I have both an Epson V750 and V850 scanners and am trying to digitize a large amount of slides.

The software for scanning does great for color restoration (slides dated from 50s on) but the issue is focus. Slides are from film that ranges from PolaChrome, KodaChrome through Agfa and others. Mounts range from "factory cardboard" through "factory plastic" through after-market snap slide mounts.

I mention all this because all these factors seem to impact slide position in a scanner as far as focus and DOF (differing thickness, clamping, centering) as well as how "warped" the image is in the mount.

I used a set of 12 varied images for some testing in both and found that the DOF in both scanners appears to be less than the thickness of two layers of film. I can find no way to enlarge that and that indicates to me that this is way more of a issue than I had hoped. If that is true, then I think my only option is to create a test matrix for each scanner that cross references - film type - film age - mount type - film warp amount - scanner holder setting - and then use that to scan based on those parameters.

Am I missing something?

Just to scale the "job," this is for 22,000+ images accumulated over the last 60+ years

I had used the 750 several years back for a 200+ slide effort for a friend and even with the "Unsharp Mask" the results were not up to the originals but worked for the low resolution video we produced, so the base question still remains, what can be done to improve the DOF for the scanners? If nothing, then I will again abandon the scanners. As far as dedicated film scanners (Nikon-Coolpix/etc.), I have tried at least five over the years and all with limited success (jams every night, no batch film warp compensation, batching scans by mount, film type, age, etc. creating a post scanning organizational issue) for any volume.

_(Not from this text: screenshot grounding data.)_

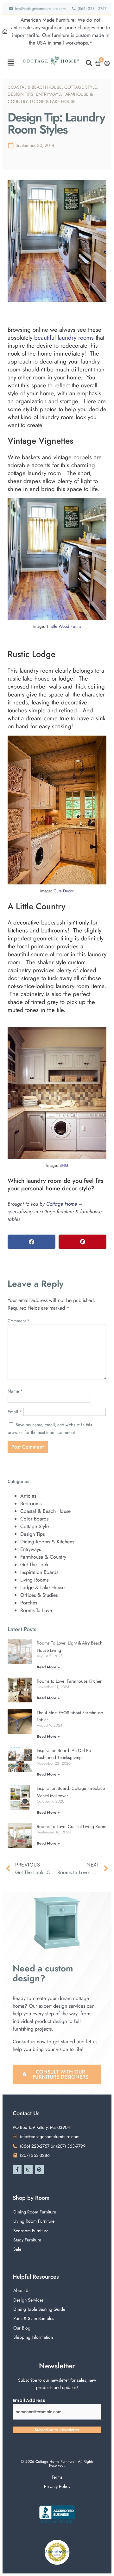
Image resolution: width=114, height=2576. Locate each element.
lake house (36, 678)
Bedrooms (30, 1503)
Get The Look (34, 1564)
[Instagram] (28, 2169)
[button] (11, 62)
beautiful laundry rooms (64, 337)
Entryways (48, 94)
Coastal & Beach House (35, 87)
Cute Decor (64, 891)
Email (15, 1412)
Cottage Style (80, 87)
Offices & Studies (39, 1595)
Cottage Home (61, 1204)
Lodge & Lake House (53, 101)
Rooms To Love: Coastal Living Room (71, 1826)
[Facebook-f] (17, 2169)
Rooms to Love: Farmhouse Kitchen (69, 1681)
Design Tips (20, 94)
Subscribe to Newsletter (57, 2430)
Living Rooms (34, 1579)
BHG (64, 1165)
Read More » (48, 1667)
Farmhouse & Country (43, 1557)
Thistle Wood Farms (64, 626)
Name (15, 1391)
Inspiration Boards (39, 1572)
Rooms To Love (36, 1610)
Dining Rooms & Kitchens (47, 1541)
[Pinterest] (39, 2169)
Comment (18, 1321)
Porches (28, 1602)
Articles (28, 1495)
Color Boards (34, 1518)
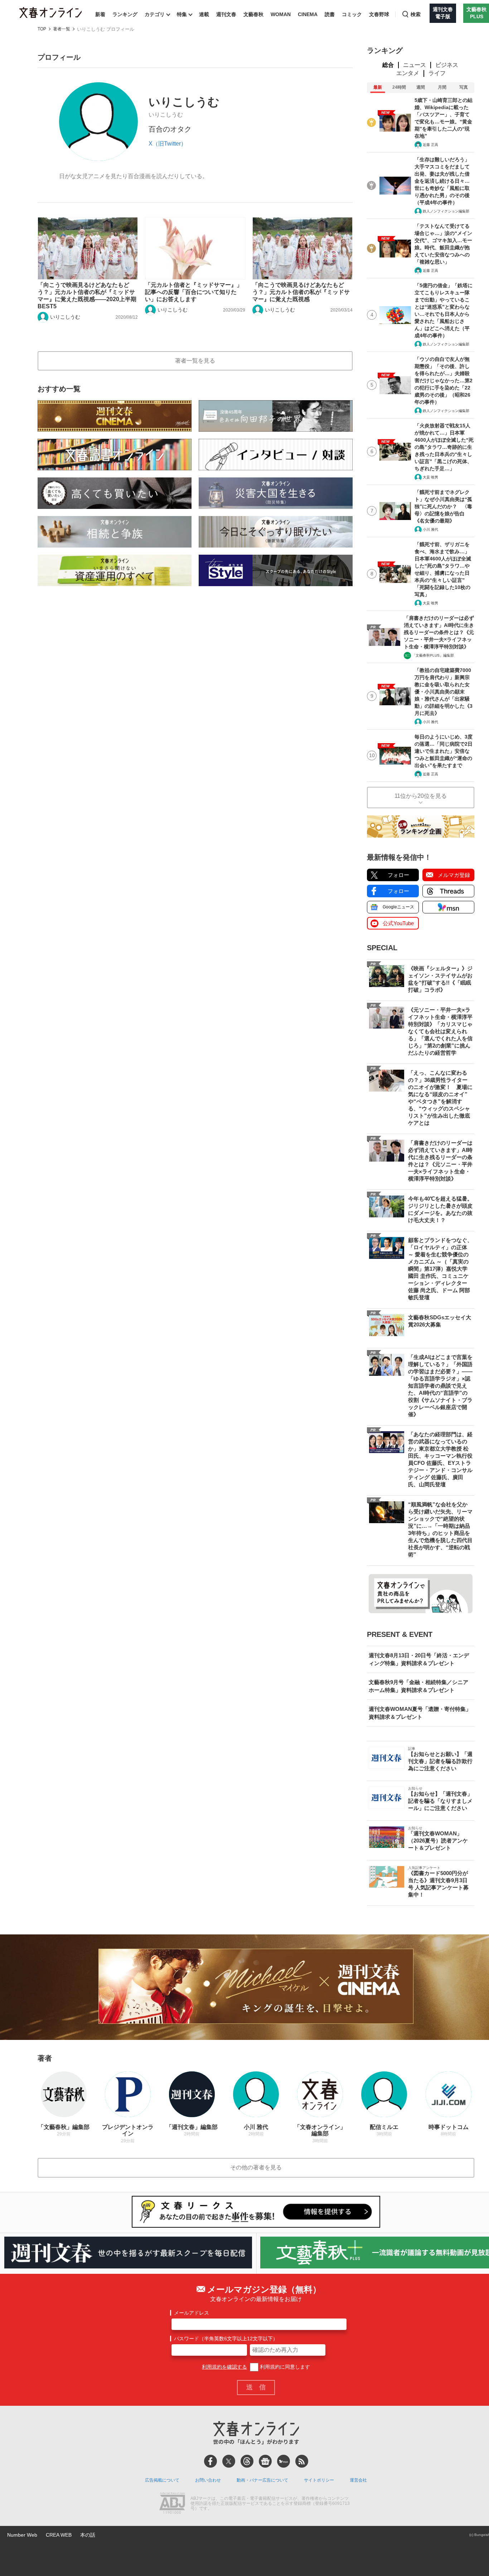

Since these are great slides with considerable detail, I have recently invested in a 50+mp Canon with a top of the line Macro Lens and tried to duplicate that way, only to have to send the body in for maintenance as the focus prism and the film plane did not match. So am awaiting return of that for a second round of tests. Did not want to bring that into the scanner topic but thought I would respond to BobT.

The Epson scanner does such a great job on initial scan correction range, but if the focus is still going to be a hit and miss based on the limitations of the technology, then I really would like to "put that to bed" since it appears to be unsolvable at volume.

I appreciate the input of others, but if the scanners are "doing their best" and that is not acceptable, then I will put my efforts on the the camera (to achieve the best focus) and eat the time for "all the corrections" needed for the "age range and variations" of the originals. I will post again when the body comes back and I can run yet another test.

  • Flatbed scanners are designed under the assumption that the thing being scanned will be in contact with the glass covering the scan head. When you are scanning anything that is sitting above the cover glass, YMMV. Dedicated slide/film scanners are designed to allow for this.
    – Michael C
    Aug 31 '20 at 7:30
  • Was going to state the obvious—remove the slides from their mounts—but then I saw "22,000+ images." :-O Aug 31 '20 at 12:47
  • Seems a shame not to use your high-end scanners, but you might consider setting up a camera/macro/backlight arrangement and shooting the slides with a small aperture for an acceptable DOF. But 22,000 is a lot to do this way.
    – BobT
    Sep 1 '20 at 14:09
  • "Am I missing something?" is too broad. What is the specific question?
    – xiota
    Sep 2 '20 at 4:58
  • 1
    I was about to state the obvious as well- remove the slides from their mounts- but then I saw your comment. 22,000+ images seemed of no relevance because simply SCANNING 22,000+ images is already (IMO) an unacceptable time and labor cost. I see you mentioned the Canon and macro lens and I wanted to STRONGLY suggest you go that route but utilize an automatic slide projector as well. Not enough room left to elaborate properly, but since you already have the camera and macro you're already 80% there. I am currently scanning slides with this method and just did 700 in about an hour. Quality too.
    – Ron Kyle
    Sep 6 '20 at 23:21

Anti Newton glass and scan flat on the scanner bed. You'll have to demount the slides of course. Sorry, it's the only way if you want edge to edge clarity. For most folks it isn't necessary, but if you're dedicated or picky, that is the way to go.

  • Or else pay a service to do the scanning. With 20,000+ slides, that's what I'd suggest.